··· Task input ···

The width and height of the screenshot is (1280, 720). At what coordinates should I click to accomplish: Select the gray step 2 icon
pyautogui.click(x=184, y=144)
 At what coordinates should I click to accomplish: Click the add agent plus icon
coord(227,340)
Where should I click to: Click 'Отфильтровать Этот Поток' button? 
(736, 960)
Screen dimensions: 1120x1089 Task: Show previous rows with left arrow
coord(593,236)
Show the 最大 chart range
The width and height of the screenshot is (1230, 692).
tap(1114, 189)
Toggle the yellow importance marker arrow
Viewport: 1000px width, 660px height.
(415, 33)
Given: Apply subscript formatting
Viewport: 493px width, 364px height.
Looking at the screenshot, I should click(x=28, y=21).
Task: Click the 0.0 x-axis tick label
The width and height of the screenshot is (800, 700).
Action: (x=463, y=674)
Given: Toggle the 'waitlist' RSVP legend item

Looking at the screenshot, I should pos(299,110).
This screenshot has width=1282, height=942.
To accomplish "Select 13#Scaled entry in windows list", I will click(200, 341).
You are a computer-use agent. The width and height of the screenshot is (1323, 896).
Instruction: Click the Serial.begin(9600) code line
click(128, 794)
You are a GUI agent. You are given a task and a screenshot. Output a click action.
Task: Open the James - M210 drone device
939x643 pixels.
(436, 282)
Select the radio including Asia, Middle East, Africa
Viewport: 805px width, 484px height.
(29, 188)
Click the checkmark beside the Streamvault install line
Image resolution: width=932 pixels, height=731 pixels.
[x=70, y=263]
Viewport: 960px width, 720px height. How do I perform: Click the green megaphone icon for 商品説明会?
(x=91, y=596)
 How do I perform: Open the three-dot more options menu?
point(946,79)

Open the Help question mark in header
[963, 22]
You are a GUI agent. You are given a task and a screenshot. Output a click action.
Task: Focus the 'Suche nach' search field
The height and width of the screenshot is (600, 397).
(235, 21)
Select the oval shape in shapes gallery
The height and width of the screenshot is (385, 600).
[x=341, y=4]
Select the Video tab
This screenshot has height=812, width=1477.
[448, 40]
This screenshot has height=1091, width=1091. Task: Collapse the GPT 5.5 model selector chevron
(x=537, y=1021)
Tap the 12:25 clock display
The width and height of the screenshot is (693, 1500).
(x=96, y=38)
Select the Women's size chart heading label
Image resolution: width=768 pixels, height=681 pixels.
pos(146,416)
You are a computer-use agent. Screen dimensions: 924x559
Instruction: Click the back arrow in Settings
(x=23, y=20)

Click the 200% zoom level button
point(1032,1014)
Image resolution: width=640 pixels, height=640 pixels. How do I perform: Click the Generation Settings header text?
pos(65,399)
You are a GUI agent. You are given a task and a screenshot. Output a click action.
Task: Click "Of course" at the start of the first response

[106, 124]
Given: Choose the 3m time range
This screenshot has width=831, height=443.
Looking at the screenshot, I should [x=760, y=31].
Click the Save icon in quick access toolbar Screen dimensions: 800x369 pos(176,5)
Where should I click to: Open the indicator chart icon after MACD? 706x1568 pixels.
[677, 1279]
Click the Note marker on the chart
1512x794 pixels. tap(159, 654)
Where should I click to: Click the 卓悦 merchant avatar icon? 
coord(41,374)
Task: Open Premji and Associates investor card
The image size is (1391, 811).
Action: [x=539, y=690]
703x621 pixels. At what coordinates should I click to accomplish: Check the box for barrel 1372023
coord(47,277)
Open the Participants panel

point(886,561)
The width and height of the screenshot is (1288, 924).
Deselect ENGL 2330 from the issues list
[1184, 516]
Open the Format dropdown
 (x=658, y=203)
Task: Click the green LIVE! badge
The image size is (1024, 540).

···

> Goal of the exercise
Every line above from the line with "Instruction: Click the Serial.begin(9600)" to the line with "Task: Focus the 'Suche nach' search field" is wanted, ends included; write them out exactly and add no other line.

> Exercise result
Instruction: Click the Serial.begin(9600) code line
click(128, 794)
You are a GUI agent. You are given a task and a screenshot. Output a click action.
Task: Open the James - M210 drone device
939x643 pixels.
(436, 282)
Select the radio including Asia, Middle East, Africa
Viewport: 805px width, 484px height.
(29, 188)
Click the checkmark beside the Streamvault install line
Image resolution: width=932 pixels, height=731 pixels.
[x=70, y=263]
Viewport: 960px width, 720px height. How do I perform: Click the green megaphone icon for 商品説明会?
(x=91, y=596)
 How do I perform: Open the three-dot more options menu?
point(946,79)

Open the Help question mark in header
[963, 22]
You are a GUI agent. You are given a task and a screenshot. Output a click action.
Task: Focus the 'Suche nach' search field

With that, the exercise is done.